Monday, 14 May 2018

Mary's Monster: Love, Madness, and How Mary Shelley Created Frankenstein by Lita Judge, reviewed by Sarah Hammond

“Picture books by Lita Judge” was the theme chosen by my friend for one of our book club meetings. This was a great idea as Judge is an accomplished picture book author and illustrator. As I perused my local library catalogue, I stumbled upon another book for older children (aged 13-17) that immediately caught my eye: Mary’s Monster, Love Madness, and How Mary Shelley Created Frankenstein. Mary Shelley was a runaway pregnant teenager and rejected by society, the Introduction informed me. My interest was immediately piqued. And rightly so. I had only to read the initial few pages to know this was something special. 

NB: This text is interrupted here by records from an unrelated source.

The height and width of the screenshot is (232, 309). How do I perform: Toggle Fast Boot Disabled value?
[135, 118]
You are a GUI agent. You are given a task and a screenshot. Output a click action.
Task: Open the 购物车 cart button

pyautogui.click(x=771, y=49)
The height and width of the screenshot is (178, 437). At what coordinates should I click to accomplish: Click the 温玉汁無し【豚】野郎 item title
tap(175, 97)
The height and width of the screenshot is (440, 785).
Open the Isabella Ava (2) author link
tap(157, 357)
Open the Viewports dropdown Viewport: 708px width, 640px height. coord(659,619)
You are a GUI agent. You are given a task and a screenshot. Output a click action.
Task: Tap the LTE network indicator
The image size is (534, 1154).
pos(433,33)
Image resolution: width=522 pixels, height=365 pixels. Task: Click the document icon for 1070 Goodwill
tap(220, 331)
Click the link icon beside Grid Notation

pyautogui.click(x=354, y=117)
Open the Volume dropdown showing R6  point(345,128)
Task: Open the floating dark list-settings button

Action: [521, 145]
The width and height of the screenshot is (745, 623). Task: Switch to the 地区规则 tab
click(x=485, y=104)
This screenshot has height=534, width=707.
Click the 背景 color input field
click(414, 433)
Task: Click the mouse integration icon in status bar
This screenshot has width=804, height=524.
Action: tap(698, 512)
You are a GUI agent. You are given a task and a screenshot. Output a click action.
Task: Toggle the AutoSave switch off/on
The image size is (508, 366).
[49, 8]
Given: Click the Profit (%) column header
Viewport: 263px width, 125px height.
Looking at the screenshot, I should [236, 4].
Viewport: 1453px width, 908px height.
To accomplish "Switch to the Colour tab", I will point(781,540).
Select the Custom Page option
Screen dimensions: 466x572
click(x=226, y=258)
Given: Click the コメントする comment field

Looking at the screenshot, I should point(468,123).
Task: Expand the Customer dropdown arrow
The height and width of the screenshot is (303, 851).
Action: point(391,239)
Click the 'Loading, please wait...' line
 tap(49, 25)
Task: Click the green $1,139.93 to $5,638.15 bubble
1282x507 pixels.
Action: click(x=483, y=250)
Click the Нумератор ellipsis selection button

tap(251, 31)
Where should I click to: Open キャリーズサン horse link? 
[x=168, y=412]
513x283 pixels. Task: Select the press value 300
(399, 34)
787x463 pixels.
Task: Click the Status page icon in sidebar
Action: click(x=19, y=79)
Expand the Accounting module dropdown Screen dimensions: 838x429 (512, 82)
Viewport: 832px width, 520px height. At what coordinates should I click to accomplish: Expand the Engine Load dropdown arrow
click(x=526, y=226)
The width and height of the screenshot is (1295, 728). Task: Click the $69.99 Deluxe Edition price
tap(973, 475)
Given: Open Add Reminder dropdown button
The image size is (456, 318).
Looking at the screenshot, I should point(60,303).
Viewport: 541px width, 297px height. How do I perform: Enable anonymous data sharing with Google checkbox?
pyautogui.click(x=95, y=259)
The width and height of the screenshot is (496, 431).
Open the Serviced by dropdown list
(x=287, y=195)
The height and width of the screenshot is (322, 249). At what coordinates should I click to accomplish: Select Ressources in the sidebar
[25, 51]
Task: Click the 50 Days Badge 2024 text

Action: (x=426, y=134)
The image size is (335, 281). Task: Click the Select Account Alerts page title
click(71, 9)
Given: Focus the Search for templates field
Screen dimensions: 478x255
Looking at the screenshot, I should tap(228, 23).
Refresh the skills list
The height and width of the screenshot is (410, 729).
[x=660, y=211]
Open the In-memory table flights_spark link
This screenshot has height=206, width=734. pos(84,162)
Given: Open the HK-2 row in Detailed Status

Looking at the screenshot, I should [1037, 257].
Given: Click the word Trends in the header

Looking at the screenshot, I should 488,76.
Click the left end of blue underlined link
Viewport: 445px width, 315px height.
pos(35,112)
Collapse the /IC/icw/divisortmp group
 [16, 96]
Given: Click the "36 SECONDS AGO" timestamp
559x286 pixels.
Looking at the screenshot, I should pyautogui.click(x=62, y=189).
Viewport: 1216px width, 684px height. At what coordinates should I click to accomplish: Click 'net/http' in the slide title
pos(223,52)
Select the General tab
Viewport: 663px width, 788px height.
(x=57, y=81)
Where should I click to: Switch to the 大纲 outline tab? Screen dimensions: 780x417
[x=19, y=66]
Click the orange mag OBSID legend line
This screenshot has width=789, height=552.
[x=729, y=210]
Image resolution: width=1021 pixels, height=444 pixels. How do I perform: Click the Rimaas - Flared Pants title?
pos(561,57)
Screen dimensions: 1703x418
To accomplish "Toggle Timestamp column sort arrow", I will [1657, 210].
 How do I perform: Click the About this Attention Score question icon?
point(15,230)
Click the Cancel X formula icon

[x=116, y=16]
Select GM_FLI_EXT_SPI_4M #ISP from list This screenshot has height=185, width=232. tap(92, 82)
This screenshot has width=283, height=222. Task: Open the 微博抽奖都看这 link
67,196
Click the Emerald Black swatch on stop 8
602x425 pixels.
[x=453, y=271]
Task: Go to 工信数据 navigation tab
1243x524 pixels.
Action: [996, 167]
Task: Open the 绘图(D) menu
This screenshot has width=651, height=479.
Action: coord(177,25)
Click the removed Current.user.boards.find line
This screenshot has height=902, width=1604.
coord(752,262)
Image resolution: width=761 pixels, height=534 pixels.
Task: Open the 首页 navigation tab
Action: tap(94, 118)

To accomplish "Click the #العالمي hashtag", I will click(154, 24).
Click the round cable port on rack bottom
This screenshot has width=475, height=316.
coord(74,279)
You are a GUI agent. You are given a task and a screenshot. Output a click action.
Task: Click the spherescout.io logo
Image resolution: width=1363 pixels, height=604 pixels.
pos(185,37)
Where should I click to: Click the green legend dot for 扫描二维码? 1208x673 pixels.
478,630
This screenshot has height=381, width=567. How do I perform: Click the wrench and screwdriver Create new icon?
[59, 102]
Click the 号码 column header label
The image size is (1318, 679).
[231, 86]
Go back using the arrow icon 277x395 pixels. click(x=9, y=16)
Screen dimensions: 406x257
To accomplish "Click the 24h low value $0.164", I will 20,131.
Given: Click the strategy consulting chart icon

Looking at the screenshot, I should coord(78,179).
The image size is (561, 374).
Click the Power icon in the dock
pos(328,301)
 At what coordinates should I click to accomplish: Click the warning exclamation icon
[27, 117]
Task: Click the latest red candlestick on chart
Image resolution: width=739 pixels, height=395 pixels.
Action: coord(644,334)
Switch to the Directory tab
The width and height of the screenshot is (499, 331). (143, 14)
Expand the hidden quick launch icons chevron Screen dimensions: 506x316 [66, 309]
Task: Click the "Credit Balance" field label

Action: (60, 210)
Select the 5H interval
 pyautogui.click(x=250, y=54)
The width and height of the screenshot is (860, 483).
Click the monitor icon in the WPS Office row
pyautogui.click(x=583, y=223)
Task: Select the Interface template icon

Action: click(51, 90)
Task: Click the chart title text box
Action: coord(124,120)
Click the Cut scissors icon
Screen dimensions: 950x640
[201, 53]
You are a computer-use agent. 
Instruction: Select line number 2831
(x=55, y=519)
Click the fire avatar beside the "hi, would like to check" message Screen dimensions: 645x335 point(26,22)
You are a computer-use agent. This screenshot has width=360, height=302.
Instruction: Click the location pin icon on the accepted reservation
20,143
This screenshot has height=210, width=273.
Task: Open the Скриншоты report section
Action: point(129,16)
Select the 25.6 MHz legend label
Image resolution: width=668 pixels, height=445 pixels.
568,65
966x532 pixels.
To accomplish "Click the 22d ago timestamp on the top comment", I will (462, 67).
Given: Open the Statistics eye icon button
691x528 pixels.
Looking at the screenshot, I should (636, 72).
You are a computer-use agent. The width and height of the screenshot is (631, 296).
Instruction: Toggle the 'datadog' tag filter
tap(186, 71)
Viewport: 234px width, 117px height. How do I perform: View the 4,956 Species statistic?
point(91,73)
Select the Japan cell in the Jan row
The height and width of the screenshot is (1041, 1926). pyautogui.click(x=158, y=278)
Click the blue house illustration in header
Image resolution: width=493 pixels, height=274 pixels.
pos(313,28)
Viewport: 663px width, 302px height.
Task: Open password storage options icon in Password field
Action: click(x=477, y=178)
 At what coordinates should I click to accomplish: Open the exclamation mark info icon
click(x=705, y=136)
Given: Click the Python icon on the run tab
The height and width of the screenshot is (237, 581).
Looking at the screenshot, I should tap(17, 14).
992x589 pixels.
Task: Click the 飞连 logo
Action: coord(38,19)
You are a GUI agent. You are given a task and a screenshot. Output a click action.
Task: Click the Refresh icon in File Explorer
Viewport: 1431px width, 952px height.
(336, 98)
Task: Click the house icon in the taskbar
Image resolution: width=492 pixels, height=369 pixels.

As the first modern science fiction book, birthing the ‘mad scientist’ archetype and also the legendary Creature that still haunts us 200 years later, Frankenstein was a novel that defied convention. Judge’s book is also deliberately hard to categorise. It is part biography, written in first person free verse, and also veers into fantasy as the narrative delves into Mary Shelley’s inner world. Judge has made over three hundred full-bleed black-and-white watercolour illustrations which create, in her words, ‘a dance between words and art’. The overall effect is an all-consuming immersion into the life of Mary Shelley, her work, her imaginings. 

The beginnings of Frankenstein are often ascribed to a famous ghost-story challenge set by Lord Byron, the Romantic poet, to Shelley and her circle one rainy evening. However the seeds of this story lie much deeper. Judge uses concise, evocative poems to communicate the threads leading to the creation of Mary's story, embedded in well-researched historical and societal context.  

Mary was born into a world of extremes on the night Herschel’s Comet lit up the London sky. Her mother, Mary Wollstonecraft, was an advocate of women's rights, later considered the founder of the feminist movement. She died ten days after giving birth. Her father, an anarchist who fought for the poor and the oppressed, encouraged Mary to be independent and imaginative. Yet her practical application of these teachings was too much for both her father and society.  Mary fell in love with a married man, Percy Byshhe Shelley, and ran away with him together with her sister. Soon she fell pregnant and was publicly shunned. Modern readers might be interested in considering some of these themes in light of the recent #MeToo campaign.

Judge does not shy away from the harsh life Mary faced, including the loss of her baby and her lover sharing her sister, Claire. 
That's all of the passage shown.